#### [EXERCISE]
Once a line is found to contain "computer", copy it out of the listing.

#### [SUPPLIED MATERIAL]
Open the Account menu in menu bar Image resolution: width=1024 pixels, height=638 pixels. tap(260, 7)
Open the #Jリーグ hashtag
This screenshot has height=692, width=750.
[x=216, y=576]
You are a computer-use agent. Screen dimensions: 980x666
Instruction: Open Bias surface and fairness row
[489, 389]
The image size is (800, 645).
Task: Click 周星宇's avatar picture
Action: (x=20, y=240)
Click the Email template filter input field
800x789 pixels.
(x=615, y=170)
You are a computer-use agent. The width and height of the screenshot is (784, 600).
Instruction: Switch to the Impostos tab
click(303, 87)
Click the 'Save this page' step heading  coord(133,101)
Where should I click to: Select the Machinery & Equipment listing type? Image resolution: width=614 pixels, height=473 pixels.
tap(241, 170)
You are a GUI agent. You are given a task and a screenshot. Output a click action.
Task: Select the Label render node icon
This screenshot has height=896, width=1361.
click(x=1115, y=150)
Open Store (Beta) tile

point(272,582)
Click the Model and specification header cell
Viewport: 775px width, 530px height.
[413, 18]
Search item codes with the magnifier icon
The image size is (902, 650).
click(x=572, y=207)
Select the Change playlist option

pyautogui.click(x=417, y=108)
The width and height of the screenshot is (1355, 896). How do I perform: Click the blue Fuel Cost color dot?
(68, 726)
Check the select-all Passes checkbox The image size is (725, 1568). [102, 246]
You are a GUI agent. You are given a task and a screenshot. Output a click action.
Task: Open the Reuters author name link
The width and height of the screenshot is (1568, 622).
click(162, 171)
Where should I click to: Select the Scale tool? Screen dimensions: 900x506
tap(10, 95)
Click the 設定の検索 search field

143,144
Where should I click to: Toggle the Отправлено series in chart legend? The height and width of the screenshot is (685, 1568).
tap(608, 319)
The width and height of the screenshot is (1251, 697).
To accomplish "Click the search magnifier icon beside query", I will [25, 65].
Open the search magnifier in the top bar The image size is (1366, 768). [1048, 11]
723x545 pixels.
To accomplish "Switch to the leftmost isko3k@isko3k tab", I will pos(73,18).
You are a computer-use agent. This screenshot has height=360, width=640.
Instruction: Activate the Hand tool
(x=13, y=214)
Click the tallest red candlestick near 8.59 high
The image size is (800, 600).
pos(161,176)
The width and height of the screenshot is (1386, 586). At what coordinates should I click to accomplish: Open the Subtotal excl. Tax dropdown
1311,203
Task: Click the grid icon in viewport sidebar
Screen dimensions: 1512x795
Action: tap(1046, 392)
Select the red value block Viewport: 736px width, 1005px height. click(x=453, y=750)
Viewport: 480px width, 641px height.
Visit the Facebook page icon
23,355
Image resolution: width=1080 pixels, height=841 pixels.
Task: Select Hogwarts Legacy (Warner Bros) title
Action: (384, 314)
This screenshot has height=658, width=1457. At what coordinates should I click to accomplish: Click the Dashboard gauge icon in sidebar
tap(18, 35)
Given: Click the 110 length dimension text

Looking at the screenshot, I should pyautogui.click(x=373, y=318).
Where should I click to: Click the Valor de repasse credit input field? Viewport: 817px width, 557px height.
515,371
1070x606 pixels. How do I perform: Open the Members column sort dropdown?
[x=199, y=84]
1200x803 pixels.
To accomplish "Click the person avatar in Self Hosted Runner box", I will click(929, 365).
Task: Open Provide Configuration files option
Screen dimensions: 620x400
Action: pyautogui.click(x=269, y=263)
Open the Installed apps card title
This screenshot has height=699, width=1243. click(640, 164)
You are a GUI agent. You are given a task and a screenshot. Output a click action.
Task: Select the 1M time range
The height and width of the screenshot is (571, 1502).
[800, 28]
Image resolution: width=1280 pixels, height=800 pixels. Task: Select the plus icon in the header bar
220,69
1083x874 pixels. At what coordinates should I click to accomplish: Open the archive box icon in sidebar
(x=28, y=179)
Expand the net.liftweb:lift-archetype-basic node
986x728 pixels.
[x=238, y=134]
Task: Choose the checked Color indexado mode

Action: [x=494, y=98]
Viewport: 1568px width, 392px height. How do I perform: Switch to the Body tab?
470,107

#### [YOUR RESPONSE]
You are a computer-use agent. Screen dimensions: 980x666
You are a computer-use agent. The width and height of the screenshot is (784, 600).
You are a computer-use agent. This screenshot has height=360, width=640.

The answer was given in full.